# WHAT IS BEING ASKED
Your output should contain every record, unchanged.

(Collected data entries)
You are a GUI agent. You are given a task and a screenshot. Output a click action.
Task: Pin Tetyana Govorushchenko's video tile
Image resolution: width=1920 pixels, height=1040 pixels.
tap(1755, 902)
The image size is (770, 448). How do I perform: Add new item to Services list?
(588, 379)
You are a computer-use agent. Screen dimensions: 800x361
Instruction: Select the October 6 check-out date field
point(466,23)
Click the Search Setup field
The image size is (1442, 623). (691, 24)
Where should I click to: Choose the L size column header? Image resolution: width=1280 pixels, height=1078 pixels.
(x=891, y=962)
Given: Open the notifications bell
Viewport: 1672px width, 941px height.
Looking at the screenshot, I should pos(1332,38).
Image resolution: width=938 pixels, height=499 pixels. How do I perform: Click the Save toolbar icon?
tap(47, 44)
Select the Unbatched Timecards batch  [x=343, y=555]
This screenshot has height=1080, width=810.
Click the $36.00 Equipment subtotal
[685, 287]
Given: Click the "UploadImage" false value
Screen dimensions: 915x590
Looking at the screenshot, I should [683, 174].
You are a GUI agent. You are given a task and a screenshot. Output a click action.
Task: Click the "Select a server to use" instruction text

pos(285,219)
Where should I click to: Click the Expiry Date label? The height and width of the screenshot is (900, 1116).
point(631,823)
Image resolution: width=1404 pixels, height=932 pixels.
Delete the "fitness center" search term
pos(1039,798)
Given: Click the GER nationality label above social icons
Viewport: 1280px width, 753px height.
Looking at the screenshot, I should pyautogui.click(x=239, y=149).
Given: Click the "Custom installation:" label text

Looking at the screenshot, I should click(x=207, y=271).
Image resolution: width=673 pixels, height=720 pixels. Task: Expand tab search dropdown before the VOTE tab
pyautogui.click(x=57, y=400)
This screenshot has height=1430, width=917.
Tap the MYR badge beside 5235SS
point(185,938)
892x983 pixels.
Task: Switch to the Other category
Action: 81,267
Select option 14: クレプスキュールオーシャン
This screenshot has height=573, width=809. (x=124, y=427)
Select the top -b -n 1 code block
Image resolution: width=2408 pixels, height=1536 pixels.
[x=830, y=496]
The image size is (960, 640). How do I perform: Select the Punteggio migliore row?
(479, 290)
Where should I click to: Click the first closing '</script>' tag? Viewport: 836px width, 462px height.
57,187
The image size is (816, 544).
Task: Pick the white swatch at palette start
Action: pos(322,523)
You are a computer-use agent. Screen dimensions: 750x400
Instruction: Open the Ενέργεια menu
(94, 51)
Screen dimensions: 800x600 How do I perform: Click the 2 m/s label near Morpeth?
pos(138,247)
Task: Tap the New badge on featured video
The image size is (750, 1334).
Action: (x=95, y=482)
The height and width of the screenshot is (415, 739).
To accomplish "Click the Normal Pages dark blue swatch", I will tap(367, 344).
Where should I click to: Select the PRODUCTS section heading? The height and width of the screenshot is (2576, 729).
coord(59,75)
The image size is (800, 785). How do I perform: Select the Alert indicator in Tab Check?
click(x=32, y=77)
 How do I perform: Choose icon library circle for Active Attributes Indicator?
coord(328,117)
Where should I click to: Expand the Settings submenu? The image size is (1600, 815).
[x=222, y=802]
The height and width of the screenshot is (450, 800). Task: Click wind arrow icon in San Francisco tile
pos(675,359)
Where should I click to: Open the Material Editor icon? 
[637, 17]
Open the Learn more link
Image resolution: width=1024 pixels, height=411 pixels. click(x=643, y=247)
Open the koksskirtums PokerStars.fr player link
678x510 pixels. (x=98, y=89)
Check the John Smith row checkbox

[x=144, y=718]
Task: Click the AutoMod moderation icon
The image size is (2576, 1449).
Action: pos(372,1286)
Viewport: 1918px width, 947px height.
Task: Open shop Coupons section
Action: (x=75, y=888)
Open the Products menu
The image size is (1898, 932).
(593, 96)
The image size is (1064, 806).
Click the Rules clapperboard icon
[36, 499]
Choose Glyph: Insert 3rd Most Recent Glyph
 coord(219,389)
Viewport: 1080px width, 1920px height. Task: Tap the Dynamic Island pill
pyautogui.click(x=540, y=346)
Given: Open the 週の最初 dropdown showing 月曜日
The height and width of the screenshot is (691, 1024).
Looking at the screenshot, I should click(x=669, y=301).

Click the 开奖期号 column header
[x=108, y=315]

# WRITTEN RESPONSE
You are a GUI agent. You are given a task and a screenshot. Output a click action.
Task: Pin Tetyana Govorushchenko's video tile
Image resolution: width=1920 pixels, height=1040 pixels.
tap(1755, 902)
The image size is (770, 448). How do I perform: Add new item to Services list?
(588, 379)
You are a computer-use agent. Screen dimensions: 800x361
Instruction: Select the October 6 check-out date field
point(466,23)
Click the Search Setup field
The image size is (1442, 623). (691, 24)
Where should I click to: Choose the L size column header? Image resolution: width=1280 pixels, height=1078 pixels.
(x=891, y=962)
Given: Open the notifications bell
Viewport: 1672px width, 941px height.
Looking at the screenshot, I should pos(1332,38).
Image resolution: width=938 pixels, height=499 pixels. How do I perform: Click the Save toolbar icon?
tap(47, 44)
Select the Unbatched Timecards batch  [x=343, y=555]
This screenshot has height=1080, width=810.
Click the $36.00 Equipment subtotal
[685, 287]
Given: Click the "UploadImage" false value
Screen dimensions: 915x590
Looking at the screenshot, I should [683, 174].
You are a GUI agent. You are given a task and a screenshot. Output a click action.
Task: Click the "Select a server to use" instruction text

pos(285,219)
Where should I click to: Click the Expiry Date label? The height and width of the screenshot is (900, 1116).
point(631,823)
Image resolution: width=1404 pixels, height=932 pixels.
Delete the "fitness center" search term
pos(1039,798)
Given: Click the GER nationality label above social icons
Viewport: 1280px width, 753px height.
Looking at the screenshot, I should pyautogui.click(x=239, y=149).
Given: Click the "Custom installation:" label text

Looking at the screenshot, I should click(x=207, y=271).
Image resolution: width=673 pixels, height=720 pixels. Task: Expand tab search dropdown before the VOTE tab
pyautogui.click(x=57, y=400)
This screenshot has height=1430, width=917.
Tap the MYR badge beside 5235SS
point(185,938)
892x983 pixels.
Task: Switch to the Other category
Action: 81,267
Select option 14: クレプスキュールオーシャン
This screenshot has height=573, width=809. (x=124, y=427)
Select the top -b -n 1 code block
Image resolution: width=2408 pixels, height=1536 pixels.
[x=830, y=496]
The image size is (960, 640). How do I perform: Select the Punteggio migliore row?
(479, 290)
Where should I click to: Click the first closing '</script>' tag? Viewport: 836px width, 462px height.
57,187
The image size is (816, 544).
Task: Pick the white swatch at palette start
Action: pos(322,523)
You are a computer-use agent. Screen dimensions: 750x400
Instruction: Open the Ενέργεια menu
(94, 51)
Screen dimensions: 800x600 How do I perform: Click the 2 m/s label near Morpeth?
pos(138,247)
Task: Tap the New badge on featured video
The image size is (750, 1334).
Action: (x=95, y=482)
The height and width of the screenshot is (415, 739).
To accomplish "Click the Normal Pages dark blue swatch", I will tap(367, 344).
Where should I click to: Select the PRODUCTS section heading? The height and width of the screenshot is (2576, 729).
coord(59,75)
The image size is (800, 785). How do I perform: Select the Alert indicator in Tab Check?
click(x=32, y=77)
 How do I perform: Choose icon library circle for Active Attributes Indicator?
coord(328,117)
Where should I click to: Expand the Settings submenu? The image size is (1600, 815).
[x=222, y=802]
The height and width of the screenshot is (450, 800). Task: Click wind arrow icon in San Francisco tile
pos(675,359)
Where should I click to: Open the Material Editor icon? 
[637, 17]
Open the Learn more link
Image resolution: width=1024 pixels, height=411 pixels. click(x=643, y=247)
Open the koksskirtums PokerStars.fr player link
678x510 pixels. (x=98, y=89)
Check the John Smith row checkbox

[x=144, y=718]
Task: Click the AutoMod moderation icon
The image size is (2576, 1449).
Action: pos(372,1286)
Viewport: 1918px width, 947px height.
Task: Open shop Coupons section
Action: (x=75, y=888)
Open the Products menu
The image size is (1898, 932).
(593, 96)
The image size is (1064, 806).
Click the Rules clapperboard icon
[36, 499]
Choose Glyph: Insert 3rd Most Recent Glyph
 coord(219,389)
Viewport: 1080px width, 1920px height. Task: Tap the Dynamic Island pill
pyautogui.click(x=540, y=346)
Given: Open the 週の最初 dropdown showing 月曜日
The height and width of the screenshot is (691, 1024).
Looking at the screenshot, I should click(x=669, y=301).

Click the 开奖期号 column header
[x=108, y=315]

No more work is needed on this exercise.